What this task involves: Return the lines of the data below in which the string "tweet" occurs.
Start of Input for this task
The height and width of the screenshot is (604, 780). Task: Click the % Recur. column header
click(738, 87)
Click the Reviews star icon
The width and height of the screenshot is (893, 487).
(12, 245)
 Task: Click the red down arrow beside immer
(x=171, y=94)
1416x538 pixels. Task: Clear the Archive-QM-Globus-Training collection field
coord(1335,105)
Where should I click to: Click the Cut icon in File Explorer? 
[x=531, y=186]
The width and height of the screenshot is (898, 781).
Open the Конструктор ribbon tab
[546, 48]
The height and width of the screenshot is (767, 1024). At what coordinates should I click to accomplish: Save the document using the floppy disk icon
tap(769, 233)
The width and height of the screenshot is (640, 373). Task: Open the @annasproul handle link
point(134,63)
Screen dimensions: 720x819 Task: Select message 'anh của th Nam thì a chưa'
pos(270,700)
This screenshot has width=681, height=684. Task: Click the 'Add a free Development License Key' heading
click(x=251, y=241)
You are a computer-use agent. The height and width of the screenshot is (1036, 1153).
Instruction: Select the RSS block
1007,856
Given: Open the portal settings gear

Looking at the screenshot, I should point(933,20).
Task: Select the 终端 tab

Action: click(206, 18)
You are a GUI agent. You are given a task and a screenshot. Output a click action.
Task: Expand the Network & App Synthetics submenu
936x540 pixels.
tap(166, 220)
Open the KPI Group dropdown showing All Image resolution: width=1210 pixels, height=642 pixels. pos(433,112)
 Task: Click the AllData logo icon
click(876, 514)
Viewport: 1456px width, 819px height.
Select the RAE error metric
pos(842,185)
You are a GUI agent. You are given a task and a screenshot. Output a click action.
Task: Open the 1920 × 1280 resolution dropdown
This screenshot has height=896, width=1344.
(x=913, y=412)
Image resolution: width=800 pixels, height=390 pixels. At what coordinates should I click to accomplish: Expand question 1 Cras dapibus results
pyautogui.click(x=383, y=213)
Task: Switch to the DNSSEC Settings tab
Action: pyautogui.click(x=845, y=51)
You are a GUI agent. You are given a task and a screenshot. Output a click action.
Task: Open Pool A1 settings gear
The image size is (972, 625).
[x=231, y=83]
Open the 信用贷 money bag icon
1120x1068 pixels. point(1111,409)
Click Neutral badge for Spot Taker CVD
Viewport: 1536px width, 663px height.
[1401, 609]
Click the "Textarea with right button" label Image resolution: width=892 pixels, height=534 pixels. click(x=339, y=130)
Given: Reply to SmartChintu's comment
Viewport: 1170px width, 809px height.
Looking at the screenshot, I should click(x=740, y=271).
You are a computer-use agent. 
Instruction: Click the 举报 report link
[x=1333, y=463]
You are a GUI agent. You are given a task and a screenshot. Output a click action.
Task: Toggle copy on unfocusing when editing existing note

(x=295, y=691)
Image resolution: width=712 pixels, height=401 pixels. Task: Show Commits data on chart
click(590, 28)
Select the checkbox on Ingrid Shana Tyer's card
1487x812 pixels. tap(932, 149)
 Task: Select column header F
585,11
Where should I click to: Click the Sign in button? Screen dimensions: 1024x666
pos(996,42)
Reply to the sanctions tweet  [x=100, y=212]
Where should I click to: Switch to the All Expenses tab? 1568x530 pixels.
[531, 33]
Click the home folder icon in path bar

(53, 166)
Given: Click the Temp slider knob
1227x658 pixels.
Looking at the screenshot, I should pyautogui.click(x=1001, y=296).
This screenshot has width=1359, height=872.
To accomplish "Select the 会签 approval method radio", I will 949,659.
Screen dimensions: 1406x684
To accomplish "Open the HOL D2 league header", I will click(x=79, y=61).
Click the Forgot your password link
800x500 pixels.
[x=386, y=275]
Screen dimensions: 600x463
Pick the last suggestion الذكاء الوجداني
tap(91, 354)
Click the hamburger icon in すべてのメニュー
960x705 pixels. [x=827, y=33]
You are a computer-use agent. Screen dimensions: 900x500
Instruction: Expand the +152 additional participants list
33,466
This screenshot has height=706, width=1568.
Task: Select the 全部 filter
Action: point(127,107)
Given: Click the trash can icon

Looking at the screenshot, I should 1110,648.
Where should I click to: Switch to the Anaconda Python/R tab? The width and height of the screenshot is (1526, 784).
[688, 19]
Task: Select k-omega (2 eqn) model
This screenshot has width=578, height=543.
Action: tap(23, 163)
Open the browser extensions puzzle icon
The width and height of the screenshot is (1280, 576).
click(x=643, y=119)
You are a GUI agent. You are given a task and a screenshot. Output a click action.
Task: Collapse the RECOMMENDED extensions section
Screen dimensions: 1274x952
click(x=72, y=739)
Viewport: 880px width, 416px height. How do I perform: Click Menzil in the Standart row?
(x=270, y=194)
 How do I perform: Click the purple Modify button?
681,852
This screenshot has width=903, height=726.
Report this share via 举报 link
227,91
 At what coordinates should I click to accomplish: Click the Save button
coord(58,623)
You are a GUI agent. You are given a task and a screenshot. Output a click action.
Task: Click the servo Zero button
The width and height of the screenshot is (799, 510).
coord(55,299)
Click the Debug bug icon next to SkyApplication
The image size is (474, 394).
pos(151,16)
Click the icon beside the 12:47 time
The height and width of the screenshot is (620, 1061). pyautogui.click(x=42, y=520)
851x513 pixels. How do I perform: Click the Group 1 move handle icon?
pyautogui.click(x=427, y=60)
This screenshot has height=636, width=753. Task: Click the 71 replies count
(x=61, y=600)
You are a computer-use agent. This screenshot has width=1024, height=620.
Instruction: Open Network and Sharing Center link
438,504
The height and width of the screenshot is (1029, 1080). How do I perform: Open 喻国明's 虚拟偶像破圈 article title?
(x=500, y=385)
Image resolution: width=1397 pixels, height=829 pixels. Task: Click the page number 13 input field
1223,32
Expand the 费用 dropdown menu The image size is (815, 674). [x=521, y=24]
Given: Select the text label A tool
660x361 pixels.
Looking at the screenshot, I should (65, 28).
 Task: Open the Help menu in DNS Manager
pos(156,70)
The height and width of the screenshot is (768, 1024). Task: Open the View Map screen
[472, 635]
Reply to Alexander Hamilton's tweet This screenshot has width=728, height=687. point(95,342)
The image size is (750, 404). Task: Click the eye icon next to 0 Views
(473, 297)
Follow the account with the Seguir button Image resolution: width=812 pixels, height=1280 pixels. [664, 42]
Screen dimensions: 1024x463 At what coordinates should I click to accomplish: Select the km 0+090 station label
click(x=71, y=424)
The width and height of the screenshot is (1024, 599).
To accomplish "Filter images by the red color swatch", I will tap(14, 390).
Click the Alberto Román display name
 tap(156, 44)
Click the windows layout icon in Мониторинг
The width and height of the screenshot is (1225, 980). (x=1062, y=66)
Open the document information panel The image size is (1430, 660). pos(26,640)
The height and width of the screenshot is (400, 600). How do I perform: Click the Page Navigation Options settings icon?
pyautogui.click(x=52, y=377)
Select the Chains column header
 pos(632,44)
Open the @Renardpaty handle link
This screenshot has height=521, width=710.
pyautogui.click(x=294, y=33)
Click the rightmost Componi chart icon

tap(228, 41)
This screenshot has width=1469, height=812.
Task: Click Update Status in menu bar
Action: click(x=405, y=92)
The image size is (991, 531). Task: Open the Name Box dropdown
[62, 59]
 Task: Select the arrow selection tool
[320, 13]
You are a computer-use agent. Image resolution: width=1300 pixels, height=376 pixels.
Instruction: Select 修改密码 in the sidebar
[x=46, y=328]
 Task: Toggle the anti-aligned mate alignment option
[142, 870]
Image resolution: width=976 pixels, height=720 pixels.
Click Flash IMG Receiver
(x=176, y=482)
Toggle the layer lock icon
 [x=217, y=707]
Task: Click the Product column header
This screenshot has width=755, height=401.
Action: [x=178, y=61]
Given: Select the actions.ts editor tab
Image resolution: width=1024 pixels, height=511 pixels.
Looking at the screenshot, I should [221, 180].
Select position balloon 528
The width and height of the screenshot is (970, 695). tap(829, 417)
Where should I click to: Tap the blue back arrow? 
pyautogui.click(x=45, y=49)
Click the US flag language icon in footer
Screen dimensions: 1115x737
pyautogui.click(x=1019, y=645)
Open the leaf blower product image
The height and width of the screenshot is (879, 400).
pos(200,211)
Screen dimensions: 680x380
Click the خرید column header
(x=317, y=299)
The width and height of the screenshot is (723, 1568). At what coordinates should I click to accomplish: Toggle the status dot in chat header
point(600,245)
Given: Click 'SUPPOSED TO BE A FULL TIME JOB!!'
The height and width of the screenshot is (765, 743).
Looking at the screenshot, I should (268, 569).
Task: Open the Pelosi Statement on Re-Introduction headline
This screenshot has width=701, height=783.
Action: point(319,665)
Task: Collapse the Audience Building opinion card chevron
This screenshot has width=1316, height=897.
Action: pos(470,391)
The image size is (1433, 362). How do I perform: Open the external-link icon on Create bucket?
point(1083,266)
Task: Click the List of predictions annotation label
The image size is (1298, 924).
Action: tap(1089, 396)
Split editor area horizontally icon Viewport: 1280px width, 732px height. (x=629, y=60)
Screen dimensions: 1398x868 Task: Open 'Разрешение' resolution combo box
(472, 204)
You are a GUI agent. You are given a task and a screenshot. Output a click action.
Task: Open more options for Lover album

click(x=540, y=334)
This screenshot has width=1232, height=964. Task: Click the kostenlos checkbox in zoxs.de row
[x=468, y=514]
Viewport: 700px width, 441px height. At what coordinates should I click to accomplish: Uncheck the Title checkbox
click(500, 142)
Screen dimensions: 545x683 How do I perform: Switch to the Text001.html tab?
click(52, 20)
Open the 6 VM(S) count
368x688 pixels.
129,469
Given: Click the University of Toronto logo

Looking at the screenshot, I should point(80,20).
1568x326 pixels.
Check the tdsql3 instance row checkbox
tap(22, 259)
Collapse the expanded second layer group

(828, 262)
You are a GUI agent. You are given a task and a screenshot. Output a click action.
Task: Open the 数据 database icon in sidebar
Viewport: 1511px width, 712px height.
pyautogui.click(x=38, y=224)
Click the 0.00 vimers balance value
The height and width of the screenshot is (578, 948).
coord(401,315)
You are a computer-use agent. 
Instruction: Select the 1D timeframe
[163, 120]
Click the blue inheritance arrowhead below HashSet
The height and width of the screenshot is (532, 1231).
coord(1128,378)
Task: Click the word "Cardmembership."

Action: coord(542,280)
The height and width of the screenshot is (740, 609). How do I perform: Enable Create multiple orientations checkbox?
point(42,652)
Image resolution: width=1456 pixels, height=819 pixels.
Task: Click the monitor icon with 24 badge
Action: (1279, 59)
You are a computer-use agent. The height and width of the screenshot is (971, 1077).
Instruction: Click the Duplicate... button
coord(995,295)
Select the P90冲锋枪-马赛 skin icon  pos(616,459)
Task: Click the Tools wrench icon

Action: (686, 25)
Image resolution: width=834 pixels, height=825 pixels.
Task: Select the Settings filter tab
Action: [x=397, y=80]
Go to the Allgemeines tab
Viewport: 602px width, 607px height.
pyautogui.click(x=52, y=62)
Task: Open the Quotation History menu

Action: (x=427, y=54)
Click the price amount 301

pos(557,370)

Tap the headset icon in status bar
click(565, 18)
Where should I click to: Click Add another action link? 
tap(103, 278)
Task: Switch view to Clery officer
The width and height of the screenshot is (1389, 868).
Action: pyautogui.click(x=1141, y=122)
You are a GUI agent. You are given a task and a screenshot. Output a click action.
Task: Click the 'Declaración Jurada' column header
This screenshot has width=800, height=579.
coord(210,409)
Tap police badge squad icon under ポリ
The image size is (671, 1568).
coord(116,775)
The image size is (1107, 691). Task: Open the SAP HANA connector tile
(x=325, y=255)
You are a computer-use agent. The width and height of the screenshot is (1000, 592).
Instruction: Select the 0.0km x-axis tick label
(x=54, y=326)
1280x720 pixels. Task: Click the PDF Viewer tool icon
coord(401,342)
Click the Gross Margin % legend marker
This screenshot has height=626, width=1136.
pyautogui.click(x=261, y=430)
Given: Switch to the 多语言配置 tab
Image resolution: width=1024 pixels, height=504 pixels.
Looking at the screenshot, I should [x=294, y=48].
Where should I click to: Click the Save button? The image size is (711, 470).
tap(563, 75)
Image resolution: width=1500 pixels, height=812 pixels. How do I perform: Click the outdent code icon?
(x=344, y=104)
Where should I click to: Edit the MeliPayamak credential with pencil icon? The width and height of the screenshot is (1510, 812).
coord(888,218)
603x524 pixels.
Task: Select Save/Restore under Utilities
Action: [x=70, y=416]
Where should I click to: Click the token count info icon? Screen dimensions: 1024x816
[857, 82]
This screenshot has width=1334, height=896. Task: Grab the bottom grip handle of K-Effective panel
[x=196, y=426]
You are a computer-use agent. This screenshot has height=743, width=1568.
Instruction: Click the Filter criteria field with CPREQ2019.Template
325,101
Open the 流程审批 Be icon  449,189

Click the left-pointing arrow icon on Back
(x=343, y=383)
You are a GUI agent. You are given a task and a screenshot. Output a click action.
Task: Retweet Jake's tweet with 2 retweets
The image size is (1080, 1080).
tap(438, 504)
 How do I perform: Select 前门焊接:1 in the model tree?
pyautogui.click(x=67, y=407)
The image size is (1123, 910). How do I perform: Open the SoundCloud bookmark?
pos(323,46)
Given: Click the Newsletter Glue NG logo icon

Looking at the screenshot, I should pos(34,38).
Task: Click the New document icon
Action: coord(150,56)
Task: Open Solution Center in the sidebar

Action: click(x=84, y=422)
End of Input for this task
Answer section:
Reply to the sanctions tweet  [x=100, y=212]
Reply to Alexander Hamilton's tweet This screenshot has width=728, height=687. point(95,342)
Task: Retweet Jake's tweet with 2 retweets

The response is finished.